As the Great War raged, some of Cumbria’s volunteer soldiers were dispatched to India to defend the Empire’s ‘jewel in the crown’. Allan Tunningley explores how one of them found the ‘far pavilions’ of India a wonderful inspiration for his paintings.
FROM an early age, Kendal-born James Henry Cookson showed a precocious artistic talent, winning a prestigious accolade for his paintings while still a boy.
He was born in Kendal in 1883, the youngest son of confectioner Thomas Cookson and his wife Esther.
In 1897, aged around 14, Jim won a national medal awarded by the Department of Science and Art.
He was also a skilled wood carver, earning his living with Simpsons of Kendal and working on much of the ornate carving in the renowned arts and craft house Blackwell at Bowness-on-Windermere.
After war broke out in 1914, Jim enlisted in the Border Regiment at the age of 32.
But he wasn’t destined to risk his life in the muddy, blook-soaked trenches of the Western Front.
Jim was one of 83 recruits from Kendal, Staveley and Burneside who joined up in 1915 to serve with the Border Regiment’s 2/4th Battalion along the North West Frontier – the present-day border between Pakistan and Afghanistan.
The aim was to release regular British Army units so they could be released to fight in the main theatres of war.
His great nephew Will Garnett, of Kendal, has carried out research into this aspect of Jim’s life and discovered that, as today, British soldiers experienced some problems with Afghan tribal insurgencies.
Mr Garnett’s research uncovered an entry in the Battalion War Diary of February 7, 1917, which records that 17 officers and 692 other ranks proceeded with the 5th Gurkhas to Sadar Garhi along with a section of the Mountain Battery to successfully and swiftly subdue insurgent activity.
But apart from that action, the battalion’s service in northern India was relatively benign.
Indeed, Mr Garnett says he only found one British death recorded – that of Robert George Birkett, whose widow lived at Library Road, Kendal.
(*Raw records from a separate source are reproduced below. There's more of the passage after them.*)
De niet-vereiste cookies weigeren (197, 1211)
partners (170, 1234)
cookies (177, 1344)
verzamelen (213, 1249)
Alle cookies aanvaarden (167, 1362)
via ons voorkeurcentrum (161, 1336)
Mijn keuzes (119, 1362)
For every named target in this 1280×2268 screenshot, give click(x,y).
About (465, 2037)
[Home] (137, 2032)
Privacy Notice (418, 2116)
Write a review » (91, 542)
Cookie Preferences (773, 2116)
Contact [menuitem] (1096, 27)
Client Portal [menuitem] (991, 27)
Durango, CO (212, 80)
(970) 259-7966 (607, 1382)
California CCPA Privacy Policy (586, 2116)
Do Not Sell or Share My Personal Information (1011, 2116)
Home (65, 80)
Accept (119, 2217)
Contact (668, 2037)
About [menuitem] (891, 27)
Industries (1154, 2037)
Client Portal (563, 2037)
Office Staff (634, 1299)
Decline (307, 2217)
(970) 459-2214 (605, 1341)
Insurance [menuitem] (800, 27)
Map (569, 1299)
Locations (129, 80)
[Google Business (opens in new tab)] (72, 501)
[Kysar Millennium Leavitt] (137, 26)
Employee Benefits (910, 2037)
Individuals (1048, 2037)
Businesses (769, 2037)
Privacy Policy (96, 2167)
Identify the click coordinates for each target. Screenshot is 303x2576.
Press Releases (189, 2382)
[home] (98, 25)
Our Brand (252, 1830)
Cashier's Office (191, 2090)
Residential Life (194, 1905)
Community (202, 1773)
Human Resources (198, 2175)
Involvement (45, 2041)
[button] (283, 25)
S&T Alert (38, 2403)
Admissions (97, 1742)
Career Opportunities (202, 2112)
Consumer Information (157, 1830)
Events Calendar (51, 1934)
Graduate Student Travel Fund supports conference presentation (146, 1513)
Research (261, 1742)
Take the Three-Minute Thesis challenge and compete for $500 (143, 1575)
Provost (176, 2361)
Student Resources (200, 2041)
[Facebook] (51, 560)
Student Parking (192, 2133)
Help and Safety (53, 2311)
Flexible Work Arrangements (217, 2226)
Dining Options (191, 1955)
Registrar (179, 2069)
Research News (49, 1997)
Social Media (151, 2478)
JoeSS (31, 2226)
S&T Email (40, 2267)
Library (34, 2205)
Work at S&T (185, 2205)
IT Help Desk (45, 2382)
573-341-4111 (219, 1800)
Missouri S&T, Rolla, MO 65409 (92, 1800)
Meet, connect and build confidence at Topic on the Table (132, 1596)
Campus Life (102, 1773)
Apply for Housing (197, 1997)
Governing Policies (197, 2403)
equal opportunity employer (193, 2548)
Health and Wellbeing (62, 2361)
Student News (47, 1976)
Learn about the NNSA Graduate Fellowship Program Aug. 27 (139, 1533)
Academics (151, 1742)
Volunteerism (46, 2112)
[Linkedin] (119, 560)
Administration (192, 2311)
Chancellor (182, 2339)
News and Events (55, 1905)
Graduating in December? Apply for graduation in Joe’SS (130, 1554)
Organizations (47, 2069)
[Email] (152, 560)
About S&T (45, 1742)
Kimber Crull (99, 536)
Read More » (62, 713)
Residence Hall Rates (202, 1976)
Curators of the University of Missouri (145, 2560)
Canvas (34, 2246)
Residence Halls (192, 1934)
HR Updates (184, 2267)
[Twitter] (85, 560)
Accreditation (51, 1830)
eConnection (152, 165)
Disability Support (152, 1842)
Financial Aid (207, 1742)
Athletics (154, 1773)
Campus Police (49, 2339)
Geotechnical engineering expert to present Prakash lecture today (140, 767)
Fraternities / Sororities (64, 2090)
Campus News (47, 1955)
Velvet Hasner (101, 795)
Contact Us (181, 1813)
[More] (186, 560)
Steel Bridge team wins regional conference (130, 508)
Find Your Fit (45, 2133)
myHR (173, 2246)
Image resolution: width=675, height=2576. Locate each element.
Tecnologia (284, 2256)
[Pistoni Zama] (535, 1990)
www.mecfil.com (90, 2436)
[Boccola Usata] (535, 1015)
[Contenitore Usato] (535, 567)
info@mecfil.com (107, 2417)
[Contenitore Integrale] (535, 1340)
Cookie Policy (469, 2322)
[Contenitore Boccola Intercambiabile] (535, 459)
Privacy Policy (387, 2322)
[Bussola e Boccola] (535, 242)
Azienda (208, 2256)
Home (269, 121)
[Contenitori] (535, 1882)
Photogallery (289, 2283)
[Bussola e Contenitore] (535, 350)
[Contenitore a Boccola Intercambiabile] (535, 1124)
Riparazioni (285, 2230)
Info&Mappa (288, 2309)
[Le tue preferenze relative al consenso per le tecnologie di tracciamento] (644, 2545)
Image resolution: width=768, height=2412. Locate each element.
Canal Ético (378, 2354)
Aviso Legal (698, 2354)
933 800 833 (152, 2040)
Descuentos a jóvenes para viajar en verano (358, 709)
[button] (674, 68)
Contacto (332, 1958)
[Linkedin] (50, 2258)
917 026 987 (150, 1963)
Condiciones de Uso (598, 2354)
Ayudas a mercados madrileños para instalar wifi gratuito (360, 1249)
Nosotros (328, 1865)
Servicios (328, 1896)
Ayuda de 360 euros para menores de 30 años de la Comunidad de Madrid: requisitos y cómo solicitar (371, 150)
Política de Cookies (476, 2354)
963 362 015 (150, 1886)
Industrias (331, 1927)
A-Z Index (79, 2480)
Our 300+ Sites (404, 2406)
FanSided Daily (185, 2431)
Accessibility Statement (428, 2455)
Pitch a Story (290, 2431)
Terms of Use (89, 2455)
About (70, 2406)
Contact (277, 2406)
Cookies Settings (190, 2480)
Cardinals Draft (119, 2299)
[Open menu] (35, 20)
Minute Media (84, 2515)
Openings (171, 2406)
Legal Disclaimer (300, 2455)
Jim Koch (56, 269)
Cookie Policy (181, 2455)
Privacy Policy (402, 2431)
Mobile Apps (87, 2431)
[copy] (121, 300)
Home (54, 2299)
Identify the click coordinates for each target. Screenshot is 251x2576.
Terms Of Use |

He died of influenza at the age of 37.
He also discovered that the battalion held the ‘proud record’ of not having lost a rifle or round of ammunition while they were serving at the North West Frontier.
As for Jim – well, he armed himself with two small notebooks, pencils and his watercolours and during his four years created a wonderfully evocative pictorial record of the scenes and landscapes that he encountered.
These have been preserved by his family.
Mr Garnett said: “He created an astonishing impresssion of the area, its people, its buildings, its life; and with it a truly magnificent snapshot of the soldiers at war.
“The illustrations show the variety of skills he possessed; whether drawing close-ups of soldiers or of locals; landscapes of the regions in which they were based; village scenes; or mosques – there is an understanding of subject, an astonishing attention to detail, which brings his subject matter to life.”
Jim Cookson died in Manchester in 1947.